確かに法人税法一二七条一項は、帳簿書類の提示拒否を明示的に青色申告承認の取消事由として掲げてはいないが、そもそも青色申告者の帳簿書類を備付け、記録、保存すべき義務調査に際しそれを税務職員に提示すべき義務のあることを前提としたものであることは前記のとおりであり、両者は不即不離の関係にあるものというべく、従って帳簿書類の備付け、保存の義務のなかには、帳簿書類を提示すべき義務も含まれていると解するのが相当である。のみならず税務当局が、帳簿書類の備付け、記録、保存が法令に従って正しく行われているか否かを調査し判断するためには、納税者から当該帳簿書類の提示を受けてこれを閲覧することが必要不可欠であるといわねばならないから、同法一二六条一項の備付け、保存の義務には、税務職員の同法一五三条に基づく質問検査に応じて帳簿書類を提示する義務をも当然に包含しているものと解すべきである。
又、以上のように解さなければ、青色申告者が帳簿書類の提示を拒否した場合、法人税法一二七条一項に帳簿書類の提示拒否が青色申告承認の取消事由として明示的に掲げられていないからといって、同法一六二条二項の罰則の適用のみにとどまるとするならば、税務当局としては、青色申告者が帳簿書類の提示を拒否する限り青色申告承認の取消もできず、さればといって青色申告者に対する推計課税が禁止されていること(同法一三一条)により、推計課税による更正もできなくなって適正な課税が妨げられるという極めて不合理な結果を招くことにもなる。
以上の理由により、納税者が税務職員の質問検査権に基づく帳簿書類の提示要求にいわれなく応じなかった場合には、当該帳簿書類が当時客観的にどのような状態にあったかにかかわりなく、帳簿書類の備付け、保存が法令に従って行われていないということができ、法人税法一二七条一項一号に該当するものとして、青色申告承認の取消事由になると解するのが相当である。
4 附記理由の不備の違法があるとの主張について
法人税法一二七条二項は、税務署長が青色申告の承認の取消処分をする場合には、青色申告の承認を受けている法人に対し、書面によりその旨を通知し、その書面には、取消処分の基因となった事実が同条一項各号のいずれに該当するかを附記しなければならない旨規定しているが、右は、取消処分が同条一項各号のいずれによるかを附記するのみでなく、取消の基因となった事実をも処分の相手方において具体的に知り得る程度に特定して摘示すべきことを規定したものと解される。

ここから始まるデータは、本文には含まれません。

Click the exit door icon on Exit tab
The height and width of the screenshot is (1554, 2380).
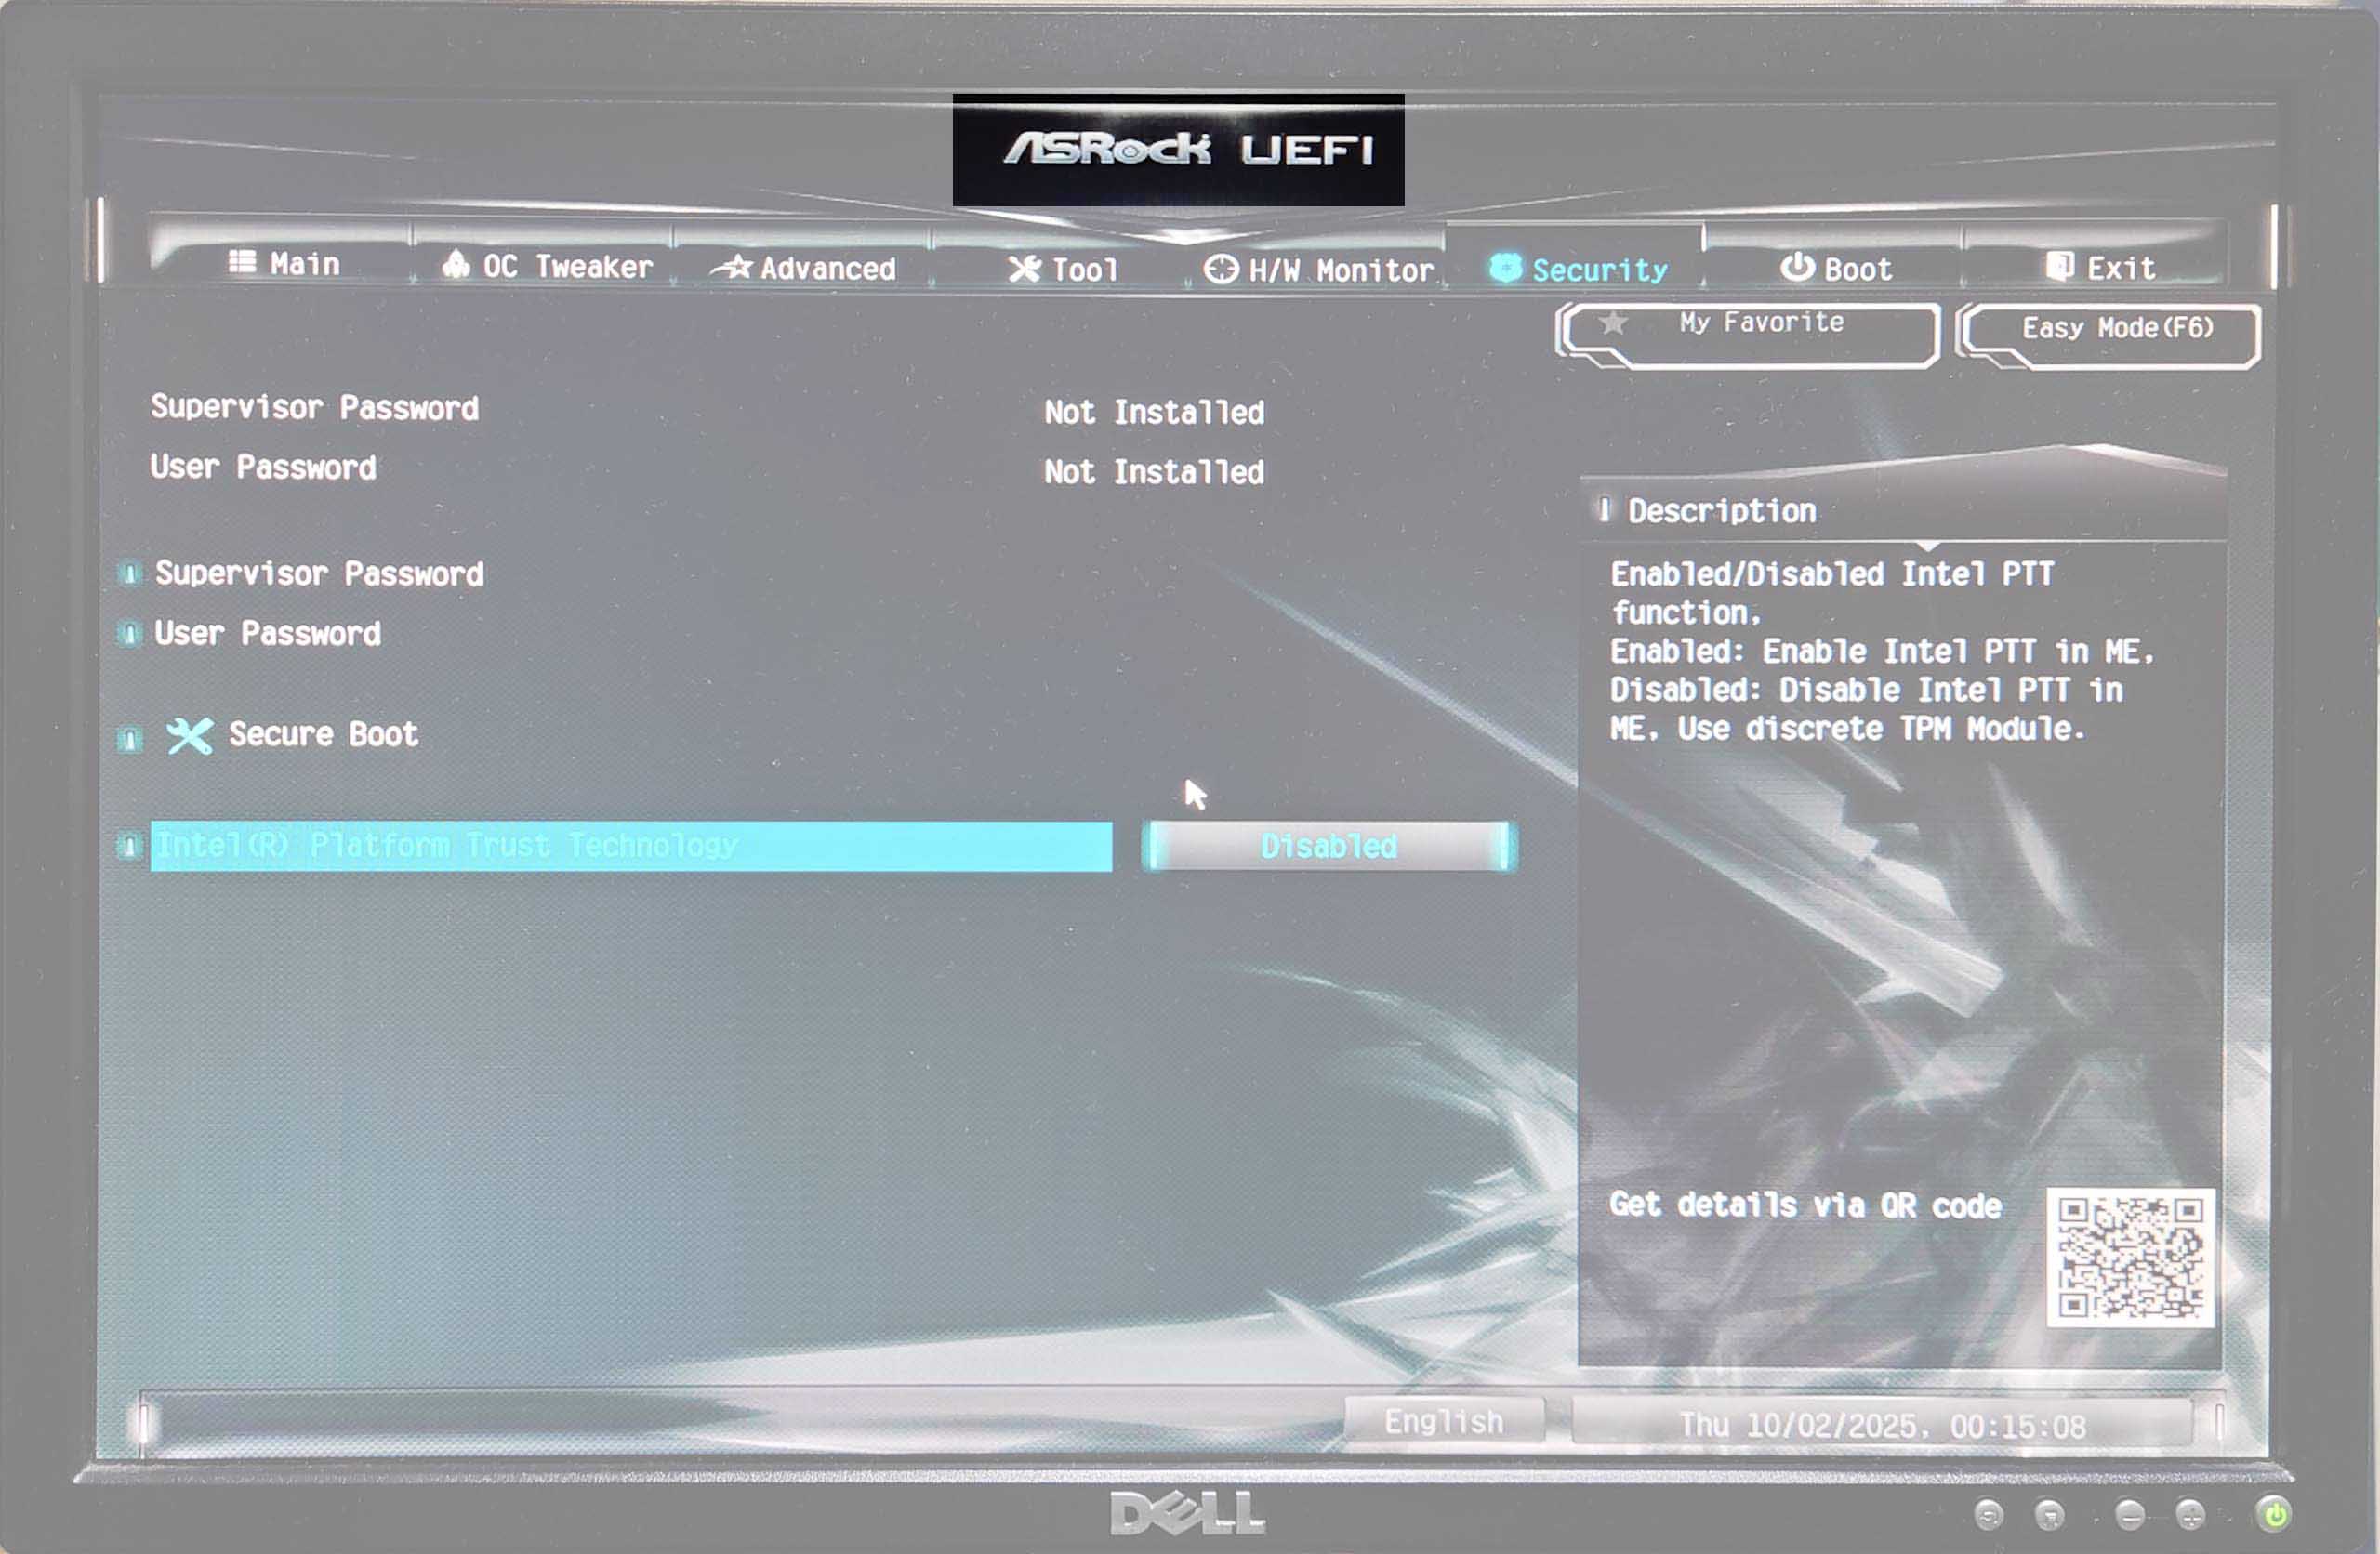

これを本件についてみるに、成立に争いのない甲第一号証によれば、本件処分の通知書には、原告が被告係官による帳簿書類の提示要求に応じなかった事実を、その日時、場所等を特定して具体的に摘示したうえ、右事実は帳簿書類の備付け、記録、保存が法人税法一二六条に定めるところに従って行われていないことになるものとして、同法一二七条一項一号により青色申告の承認を取消す旨記載されていることが認められるから、事実記載につき具体性、特定性を欠くものということはできない。
又、同法一二七条二項は、当該基因事実が同条一項各号のいずれに該当するかを記載すべき旨規定するに止まり、一号該当の場合に、「備付け」、「記録」又は「保存」のいずれの義務違反があるかまで記載すべきものとはしていないから、この点をとらえて本件の附記理由が不備であるということはできない。
5 本件処分は適正手続の保障を欠き、他事考慮として違法なものであるとの主張について
前記のとおり、本件処分に至る経緯並びに本件処分の違法性の存否について検討したところによれば、本件処分の論拠は十分明確であることが認められるから、原告主張のような不法目的を有する恣意的処分であるとはいえず、又本件処分の決定に際しその内部手続に慎重さを欠いた違法があることを認めるに足りる証拠も存しない。
以上の次第で、原告の主張はいずれも理由がなく採用できないから、本件処分には原告主張の違法はない。
四 よって、原告の本訴請求は理由がないからこれを棄却することとし、訴訟費用の負担につき、行政事件訴訟法七条、民事訴訟法八九条を適用して、主文のとおり判決する。